Since my husband had our car, I multitasked (getting exercise was also on the to-do list) by walking to the store with our portable pushcart. Though I shopped quickly, the checkout lines were longer than I anticipated. Walking more quickly than usual and pushing the full cart along, I did not see a raised crack in the sidewalk. When I hit that crack, the cart lurched. I took a tumble, and my arms and knees met concrete. Shocked and angry, I was a scraped, bloody mess. I arrived home a few minutes later, upset that I would likely miss the meeting.

While cleaning and bandaging myself, I had a sudden urge to guzzle a can of a diet soft drink. The drink is part of my food plan, but I realized I wasn’t thirsty—I just wanted to dull the shock and pain. To respect my abstinence, I did not drink the soda, and I resolved to get to my meeting, even late. Somehow, I got the groceries put away and arrived at the meeting in time to hear the opening Serenity Prayer.
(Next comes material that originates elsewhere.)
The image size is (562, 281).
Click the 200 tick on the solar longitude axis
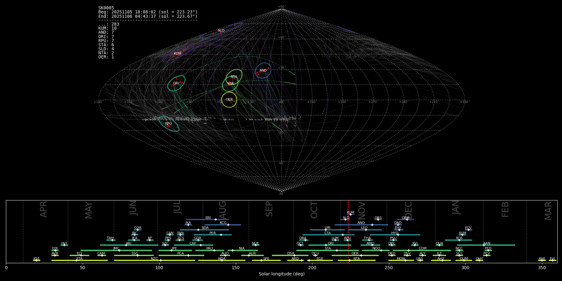tap(312, 268)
At the meeting, I shared the lesson that life on life’s terms is occasionally unpleasant and painful. I had placed myself in a position to be hurt by cramming too much into an hour and becoming careless. Yet I was able to remain abstinent despite the physical and emotional pain of the moment.

I was powerless over the pain, but I practiced the principles of recovery by surrendering my will and desire to eat using Steps One, Two, and Three. I administered Eighth and Ninth Step help by giving myself first aid, physically with soap, water, and bandages, and emotionally with a meeting. An on-the-spot Tenth Step helped me understand the price of overcommitment, cramming, and rushing. My Sixth and Seventh Step were learning to give myself more time and surrendering my expectations about completing to-do lists. My Twelfth Step action was to share my experience at a meeting (and gingerly receive hugs). Later, I practiced my Fifth Step by calling my sponsor and discussing the experience and lessons learned. During our call, we also said the Serenity Prayer, an Eleventh Step act.

My cuts and scrapes healed, I got to work almost all Twelve Steps on this problem, and despite a tumble, my abstinence was maintained for another day.